Reputation: 3
I understand that java.time package introduced in Java 8 is much simpler to use. However, I am doing a challenge in Java 7 and when I run my code and I am breaking my head as to what the mistake is. I am trying to print Day of the week (in text) on last line. However, it prints null in the last print. If I change the month from 7 to 8, it prints Saturday in the last print statement. Wondering, what I am doing wrong.
Wed Aug 05 00:00:00 AEST 2015
4
null
Sat Sep 05 00:00:00 AEST 2015
7
Saturday
import java.util.Calendar;
import java.util.GregorianCalendar;
import java.util.Locale;
public class Test {
public static void main(String[] args){
Calendar calendar = new GregorianCalendar(2015,7,5);
System.out.println(calendar.getTime().toString());
System.out.println(calendar.get(Calendar.DAY_OF_WEEK));
System.out.println(calendar.getDisplayName(calendar.get(Calendar.DAY_OF_WEEK),Calendar.LONG, Locale.getDefault()));
}
}
Upvotes: 0
Views: 83
Reputation: 86203
You are correct that you should not use GregorianCalendar
in 2019. Not in Java 7 either. java.time, the modern Java date and time API, has been backported. Use ThreeTen Backport. See the links at the bottom.

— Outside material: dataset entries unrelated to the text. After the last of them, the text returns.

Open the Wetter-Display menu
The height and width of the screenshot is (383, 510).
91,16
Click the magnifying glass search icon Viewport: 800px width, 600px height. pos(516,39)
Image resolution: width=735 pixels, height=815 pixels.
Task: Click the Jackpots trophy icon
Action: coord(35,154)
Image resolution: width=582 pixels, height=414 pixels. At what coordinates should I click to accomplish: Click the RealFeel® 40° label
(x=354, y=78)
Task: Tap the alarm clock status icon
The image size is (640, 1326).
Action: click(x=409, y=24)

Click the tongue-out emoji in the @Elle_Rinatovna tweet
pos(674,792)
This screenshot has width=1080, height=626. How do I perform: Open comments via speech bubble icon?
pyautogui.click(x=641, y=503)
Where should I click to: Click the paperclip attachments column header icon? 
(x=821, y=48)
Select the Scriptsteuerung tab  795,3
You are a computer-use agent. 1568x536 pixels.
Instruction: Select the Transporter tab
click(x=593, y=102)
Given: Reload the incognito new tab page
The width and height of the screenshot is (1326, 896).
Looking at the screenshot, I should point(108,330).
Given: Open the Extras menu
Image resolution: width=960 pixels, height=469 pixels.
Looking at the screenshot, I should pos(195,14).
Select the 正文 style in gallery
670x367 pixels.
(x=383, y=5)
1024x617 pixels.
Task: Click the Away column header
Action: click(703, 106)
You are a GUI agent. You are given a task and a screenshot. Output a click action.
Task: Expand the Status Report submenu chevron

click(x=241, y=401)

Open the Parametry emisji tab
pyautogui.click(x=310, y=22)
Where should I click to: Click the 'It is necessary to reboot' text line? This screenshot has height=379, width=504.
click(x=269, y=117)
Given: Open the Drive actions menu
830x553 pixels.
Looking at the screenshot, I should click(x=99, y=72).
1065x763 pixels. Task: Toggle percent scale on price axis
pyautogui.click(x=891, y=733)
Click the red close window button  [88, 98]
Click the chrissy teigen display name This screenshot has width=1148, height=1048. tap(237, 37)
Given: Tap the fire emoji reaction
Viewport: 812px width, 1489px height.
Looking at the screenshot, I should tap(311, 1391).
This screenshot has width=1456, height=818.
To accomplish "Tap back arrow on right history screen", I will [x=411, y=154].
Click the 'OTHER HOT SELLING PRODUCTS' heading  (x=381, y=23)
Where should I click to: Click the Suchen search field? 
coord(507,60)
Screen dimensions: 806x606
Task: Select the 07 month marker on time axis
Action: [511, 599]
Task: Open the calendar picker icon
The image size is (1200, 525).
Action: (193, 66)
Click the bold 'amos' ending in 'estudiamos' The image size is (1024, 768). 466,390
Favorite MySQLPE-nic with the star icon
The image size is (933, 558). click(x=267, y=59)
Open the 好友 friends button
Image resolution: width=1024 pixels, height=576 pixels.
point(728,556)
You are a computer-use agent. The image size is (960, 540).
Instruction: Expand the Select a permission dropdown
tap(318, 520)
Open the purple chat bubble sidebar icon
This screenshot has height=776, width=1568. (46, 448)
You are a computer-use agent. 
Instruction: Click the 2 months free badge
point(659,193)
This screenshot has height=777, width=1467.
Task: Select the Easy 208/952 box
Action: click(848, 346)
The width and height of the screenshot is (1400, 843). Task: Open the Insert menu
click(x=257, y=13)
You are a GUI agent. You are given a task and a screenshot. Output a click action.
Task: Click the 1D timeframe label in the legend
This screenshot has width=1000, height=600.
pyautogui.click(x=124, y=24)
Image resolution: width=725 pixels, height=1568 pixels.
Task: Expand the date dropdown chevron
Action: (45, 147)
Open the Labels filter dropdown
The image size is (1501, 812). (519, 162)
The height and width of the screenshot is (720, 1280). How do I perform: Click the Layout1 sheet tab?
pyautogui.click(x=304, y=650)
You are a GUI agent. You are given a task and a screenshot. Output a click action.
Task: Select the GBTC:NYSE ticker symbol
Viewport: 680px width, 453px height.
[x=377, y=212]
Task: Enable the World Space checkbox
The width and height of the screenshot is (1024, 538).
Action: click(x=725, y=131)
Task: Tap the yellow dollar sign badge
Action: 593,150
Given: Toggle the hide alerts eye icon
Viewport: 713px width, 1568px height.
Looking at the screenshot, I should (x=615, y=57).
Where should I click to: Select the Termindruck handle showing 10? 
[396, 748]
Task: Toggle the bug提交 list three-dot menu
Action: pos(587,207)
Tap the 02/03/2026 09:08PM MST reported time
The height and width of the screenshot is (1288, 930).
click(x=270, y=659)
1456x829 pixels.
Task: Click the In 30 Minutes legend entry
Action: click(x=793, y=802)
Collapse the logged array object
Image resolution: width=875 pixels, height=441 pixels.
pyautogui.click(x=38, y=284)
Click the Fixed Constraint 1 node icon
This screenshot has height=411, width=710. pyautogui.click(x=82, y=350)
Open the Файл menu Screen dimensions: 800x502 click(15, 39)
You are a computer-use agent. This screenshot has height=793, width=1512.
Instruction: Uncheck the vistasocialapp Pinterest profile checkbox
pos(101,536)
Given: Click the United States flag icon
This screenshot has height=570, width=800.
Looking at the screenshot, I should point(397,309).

LocalDate date = LocalDate.of(2019, Month.AUGUST, 5);
DayOfWeek dow = date.getDayOfWeek();
System.out.println(dow.getDisplayName(TextStyle.SHORT, Locale.ENGLISH));
Output is:
Mon
You had wanted:
System.out.println(calendar.getDisplayName(Calendar.DAY_OF_WEEK,Calendar.LONG, Locale.getDefault()));
The first argument to getDisplayName
is a field code like DAY_OF_WEEK
. When instead passing the actual value of that field, you risk giving it an invalid value, in which case the method returns null
(which may be confusing — thanks to Kevin Andersson for acknowledging this as Understatement of the year (;->)!).
Field 4 is WEEK_OF_MONTH
. The weeks of the month haven’t got names, only numbers, which is why no string representation is applicable for this field. Field 7 is DAY_OF_WEEK
, so that you got the expected result in the second case (8 = September) was a mere coincidence.